Brief:
Please copy the lines of the material between the line containing "Where should I click to: Open the System" and the line containing "pyautogui.click(x=281, y=326)", inclusive, reproducing them verbatim.

Dataset excerpts:
(begin)
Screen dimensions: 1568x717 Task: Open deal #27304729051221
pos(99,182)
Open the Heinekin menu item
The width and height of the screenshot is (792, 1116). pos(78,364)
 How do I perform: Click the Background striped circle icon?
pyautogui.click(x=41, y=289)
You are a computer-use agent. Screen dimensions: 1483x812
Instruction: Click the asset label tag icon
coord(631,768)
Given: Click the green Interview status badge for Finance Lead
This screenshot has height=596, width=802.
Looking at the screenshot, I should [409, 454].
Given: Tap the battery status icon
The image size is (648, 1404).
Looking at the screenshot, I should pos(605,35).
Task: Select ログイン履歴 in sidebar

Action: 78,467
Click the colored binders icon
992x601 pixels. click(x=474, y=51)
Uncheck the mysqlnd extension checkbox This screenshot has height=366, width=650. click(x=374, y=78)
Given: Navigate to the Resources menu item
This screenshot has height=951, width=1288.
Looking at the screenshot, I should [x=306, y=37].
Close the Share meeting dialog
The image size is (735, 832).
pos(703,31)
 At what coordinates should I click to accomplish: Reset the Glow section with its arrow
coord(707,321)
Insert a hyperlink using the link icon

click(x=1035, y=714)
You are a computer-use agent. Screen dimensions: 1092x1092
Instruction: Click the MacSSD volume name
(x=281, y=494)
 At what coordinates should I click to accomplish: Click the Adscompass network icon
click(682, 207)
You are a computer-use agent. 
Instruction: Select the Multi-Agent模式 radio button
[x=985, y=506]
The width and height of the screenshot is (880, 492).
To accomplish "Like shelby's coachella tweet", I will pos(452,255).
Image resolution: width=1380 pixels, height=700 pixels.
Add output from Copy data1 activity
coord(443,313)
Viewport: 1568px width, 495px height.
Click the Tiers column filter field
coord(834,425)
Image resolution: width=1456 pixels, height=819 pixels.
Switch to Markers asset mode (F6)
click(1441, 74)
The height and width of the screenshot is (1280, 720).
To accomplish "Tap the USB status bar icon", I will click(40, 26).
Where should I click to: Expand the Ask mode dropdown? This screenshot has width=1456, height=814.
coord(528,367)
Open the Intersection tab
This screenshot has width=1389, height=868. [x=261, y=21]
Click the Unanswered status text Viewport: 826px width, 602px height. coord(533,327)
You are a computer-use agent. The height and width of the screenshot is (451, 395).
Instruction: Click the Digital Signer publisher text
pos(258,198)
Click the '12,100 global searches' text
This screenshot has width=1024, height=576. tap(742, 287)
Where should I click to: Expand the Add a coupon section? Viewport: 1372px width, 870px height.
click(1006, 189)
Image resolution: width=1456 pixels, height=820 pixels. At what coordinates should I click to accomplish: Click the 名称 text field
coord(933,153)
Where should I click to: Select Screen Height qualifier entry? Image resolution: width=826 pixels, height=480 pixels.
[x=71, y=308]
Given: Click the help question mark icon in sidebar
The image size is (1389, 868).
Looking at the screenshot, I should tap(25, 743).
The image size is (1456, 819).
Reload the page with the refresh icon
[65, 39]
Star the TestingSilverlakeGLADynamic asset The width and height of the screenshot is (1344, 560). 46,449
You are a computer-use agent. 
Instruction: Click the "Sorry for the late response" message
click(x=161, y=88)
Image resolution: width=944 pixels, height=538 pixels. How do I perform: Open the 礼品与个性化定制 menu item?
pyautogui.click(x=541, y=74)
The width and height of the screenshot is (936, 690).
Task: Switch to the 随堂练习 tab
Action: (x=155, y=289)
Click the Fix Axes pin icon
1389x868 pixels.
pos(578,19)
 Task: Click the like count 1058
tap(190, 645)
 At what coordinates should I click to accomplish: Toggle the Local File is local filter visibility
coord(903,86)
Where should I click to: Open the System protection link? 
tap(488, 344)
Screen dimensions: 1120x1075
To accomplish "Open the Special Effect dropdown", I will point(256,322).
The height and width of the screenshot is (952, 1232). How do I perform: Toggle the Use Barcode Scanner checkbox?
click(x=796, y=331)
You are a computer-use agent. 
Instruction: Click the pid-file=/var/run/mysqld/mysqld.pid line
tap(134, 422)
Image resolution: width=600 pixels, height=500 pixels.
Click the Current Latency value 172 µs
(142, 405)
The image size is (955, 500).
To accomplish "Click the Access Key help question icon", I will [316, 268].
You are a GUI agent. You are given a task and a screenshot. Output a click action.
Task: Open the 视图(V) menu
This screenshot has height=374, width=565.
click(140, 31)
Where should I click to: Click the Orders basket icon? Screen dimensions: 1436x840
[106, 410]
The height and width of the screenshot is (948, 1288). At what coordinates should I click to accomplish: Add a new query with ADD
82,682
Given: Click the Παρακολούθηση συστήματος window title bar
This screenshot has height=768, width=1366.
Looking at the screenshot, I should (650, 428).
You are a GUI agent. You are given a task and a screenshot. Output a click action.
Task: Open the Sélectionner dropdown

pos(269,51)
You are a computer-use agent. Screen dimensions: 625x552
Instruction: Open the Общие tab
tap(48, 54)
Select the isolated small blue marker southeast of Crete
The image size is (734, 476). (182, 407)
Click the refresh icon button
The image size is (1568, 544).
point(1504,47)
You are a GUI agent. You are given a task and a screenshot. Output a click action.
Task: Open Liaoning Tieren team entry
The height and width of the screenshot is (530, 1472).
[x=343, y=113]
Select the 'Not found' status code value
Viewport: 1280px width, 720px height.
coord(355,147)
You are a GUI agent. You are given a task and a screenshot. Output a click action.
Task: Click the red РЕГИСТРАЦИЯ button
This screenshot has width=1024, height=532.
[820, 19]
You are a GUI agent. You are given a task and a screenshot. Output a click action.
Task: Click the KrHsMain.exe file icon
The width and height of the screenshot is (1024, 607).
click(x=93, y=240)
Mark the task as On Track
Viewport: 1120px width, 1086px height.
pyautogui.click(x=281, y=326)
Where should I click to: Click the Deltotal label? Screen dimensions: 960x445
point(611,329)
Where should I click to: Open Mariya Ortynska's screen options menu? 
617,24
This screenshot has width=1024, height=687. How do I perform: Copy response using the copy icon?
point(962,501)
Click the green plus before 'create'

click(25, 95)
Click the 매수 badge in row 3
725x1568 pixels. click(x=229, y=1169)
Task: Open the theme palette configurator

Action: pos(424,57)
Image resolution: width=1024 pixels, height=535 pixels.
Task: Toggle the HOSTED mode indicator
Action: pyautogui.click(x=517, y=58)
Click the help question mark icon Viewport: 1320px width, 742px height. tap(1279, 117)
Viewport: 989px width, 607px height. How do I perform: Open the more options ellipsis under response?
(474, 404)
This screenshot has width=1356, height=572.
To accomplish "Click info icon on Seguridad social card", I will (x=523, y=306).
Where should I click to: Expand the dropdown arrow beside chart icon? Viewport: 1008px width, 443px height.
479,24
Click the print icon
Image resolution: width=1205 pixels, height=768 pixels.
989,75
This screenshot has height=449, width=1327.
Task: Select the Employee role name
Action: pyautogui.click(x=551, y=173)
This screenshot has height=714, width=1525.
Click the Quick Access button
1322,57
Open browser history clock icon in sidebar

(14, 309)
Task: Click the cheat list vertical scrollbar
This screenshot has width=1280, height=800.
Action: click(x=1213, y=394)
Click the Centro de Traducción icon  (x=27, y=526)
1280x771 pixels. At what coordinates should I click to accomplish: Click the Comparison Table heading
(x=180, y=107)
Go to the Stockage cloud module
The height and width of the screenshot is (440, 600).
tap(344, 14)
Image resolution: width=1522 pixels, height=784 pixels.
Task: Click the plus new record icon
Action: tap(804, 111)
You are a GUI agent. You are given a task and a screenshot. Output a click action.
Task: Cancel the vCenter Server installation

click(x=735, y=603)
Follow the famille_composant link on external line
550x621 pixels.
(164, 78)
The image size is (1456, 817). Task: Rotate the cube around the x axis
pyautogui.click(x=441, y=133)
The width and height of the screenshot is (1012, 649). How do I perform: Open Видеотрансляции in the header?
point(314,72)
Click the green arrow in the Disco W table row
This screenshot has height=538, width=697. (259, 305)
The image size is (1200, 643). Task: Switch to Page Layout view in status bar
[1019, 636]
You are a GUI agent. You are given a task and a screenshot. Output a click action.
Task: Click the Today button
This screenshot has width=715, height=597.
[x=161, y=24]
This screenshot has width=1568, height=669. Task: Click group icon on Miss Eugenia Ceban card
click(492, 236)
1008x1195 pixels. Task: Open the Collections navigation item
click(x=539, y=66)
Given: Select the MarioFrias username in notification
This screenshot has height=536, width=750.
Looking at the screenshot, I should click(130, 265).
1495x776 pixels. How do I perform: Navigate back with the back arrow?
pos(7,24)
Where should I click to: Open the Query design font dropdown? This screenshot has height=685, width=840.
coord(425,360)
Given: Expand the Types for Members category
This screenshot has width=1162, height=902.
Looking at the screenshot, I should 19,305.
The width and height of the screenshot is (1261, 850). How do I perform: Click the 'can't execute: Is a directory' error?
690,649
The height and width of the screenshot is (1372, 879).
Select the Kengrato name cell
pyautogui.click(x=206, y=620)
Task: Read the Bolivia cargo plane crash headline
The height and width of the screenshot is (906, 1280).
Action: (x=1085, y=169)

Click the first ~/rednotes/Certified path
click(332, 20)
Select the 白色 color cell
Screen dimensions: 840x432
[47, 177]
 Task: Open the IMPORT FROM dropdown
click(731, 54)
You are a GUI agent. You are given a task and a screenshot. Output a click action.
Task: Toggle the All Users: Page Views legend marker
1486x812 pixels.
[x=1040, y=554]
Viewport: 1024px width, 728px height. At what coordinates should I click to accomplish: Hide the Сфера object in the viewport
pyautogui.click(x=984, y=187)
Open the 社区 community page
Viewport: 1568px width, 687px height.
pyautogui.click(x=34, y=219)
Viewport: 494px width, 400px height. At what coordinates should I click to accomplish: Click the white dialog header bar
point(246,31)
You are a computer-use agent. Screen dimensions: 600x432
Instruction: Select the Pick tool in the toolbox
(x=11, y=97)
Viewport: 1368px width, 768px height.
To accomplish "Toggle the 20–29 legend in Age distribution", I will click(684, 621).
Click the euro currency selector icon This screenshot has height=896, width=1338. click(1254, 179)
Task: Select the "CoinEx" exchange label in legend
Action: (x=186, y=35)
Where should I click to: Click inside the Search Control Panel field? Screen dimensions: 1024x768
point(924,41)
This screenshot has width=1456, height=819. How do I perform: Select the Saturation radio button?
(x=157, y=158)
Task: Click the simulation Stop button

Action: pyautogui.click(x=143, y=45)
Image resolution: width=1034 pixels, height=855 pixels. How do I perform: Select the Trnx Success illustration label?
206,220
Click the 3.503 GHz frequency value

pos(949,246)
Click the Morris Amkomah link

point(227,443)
(end)
Expected answer:
Where should I click to: Open the System protection link? 
tap(488, 344)
Screen dimensions: 1120x1075
To accomplish "Open the Special Effect dropdown", I will point(256,322).
The height and width of the screenshot is (952, 1232). How do I perform: Toggle the Use Barcode Scanner checkbox?
click(x=796, y=331)
You are a computer-use agent. 
Instruction: Click the pid-file=/var/run/mysqld/mysqld.pid line
tap(134, 422)
Image resolution: width=600 pixels, height=500 pixels.
Click the Current Latency value 172 µs
(142, 405)
The image size is (955, 500).
To accomplish "Click the Access Key help question icon", I will [316, 268].
You are a GUI agent. You are given a task and a screenshot. Output a click action.
Task: Open the 视图(V) menu
This screenshot has height=374, width=565.
click(140, 31)
Where should I click to: Click the Orders basket icon? Screen dimensions: 1436x840
[106, 410]
The height and width of the screenshot is (948, 1288). At what coordinates should I click to accomplish: Add a new query with ADD
82,682
Given: Click the Παρακολούθηση συστήματος window title bar
This screenshot has height=768, width=1366.
Looking at the screenshot, I should (650, 428).
You are a GUI agent. You are given a task and a screenshot. Output a click action.
Task: Open the Sélectionner dropdown

pos(269,51)
You are a computer-use agent. Screen dimensions: 625x552
Instruction: Open the Общие tab
tap(48, 54)
Select the isolated small blue marker southeast of Crete
The image size is (734, 476). (182, 407)
Click the refresh icon button
The image size is (1568, 544).
point(1504,47)
You are a GUI agent. You are given a task and a screenshot. Output a click action.
Task: Open Liaoning Tieren team entry
The height and width of the screenshot is (530, 1472).
[x=343, y=113]
Select the 'Not found' status code value
Viewport: 1280px width, 720px height.
coord(355,147)
You are a GUI agent. You are given a task and a screenshot. Output a click action.
Task: Click the red РЕГИСТРАЦИЯ button
This screenshot has width=1024, height=532.
[820, 19]
You are a GUI agent. You are given a task and a screenshot. Output a click action.
Task: Click the KrHsMain.exe file icon
The width and height of the screenshot is (1024, 607).
click(x=93, y=240)
Mark the task as On Track
Viewport: 1120px width, 1086px height.
pyautogui.click(x=281, y=326)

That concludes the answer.